* _Exercise brief_: Scan the material for the word "screenshot" and copy each line where it occurs.

* _Given data_:
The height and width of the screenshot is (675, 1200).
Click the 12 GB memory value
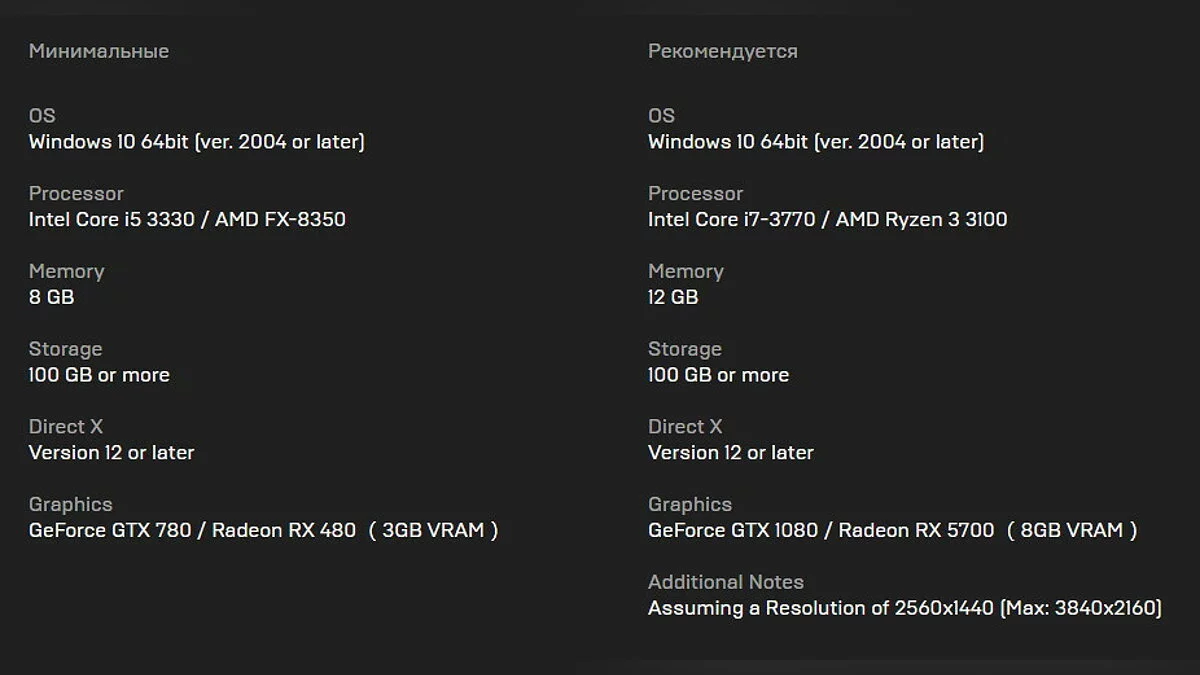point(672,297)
--
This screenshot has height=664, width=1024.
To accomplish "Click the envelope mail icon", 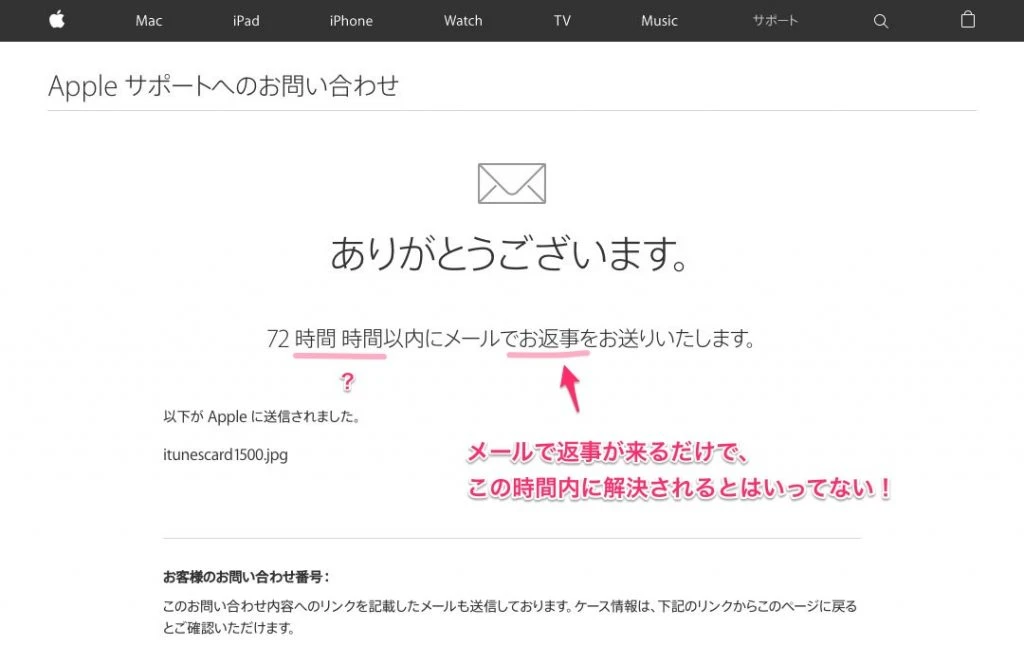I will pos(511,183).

* _Response for this exercise_:
The height and width of the screenshot is (675, 1200).
This screenshot has height=664, width=1024.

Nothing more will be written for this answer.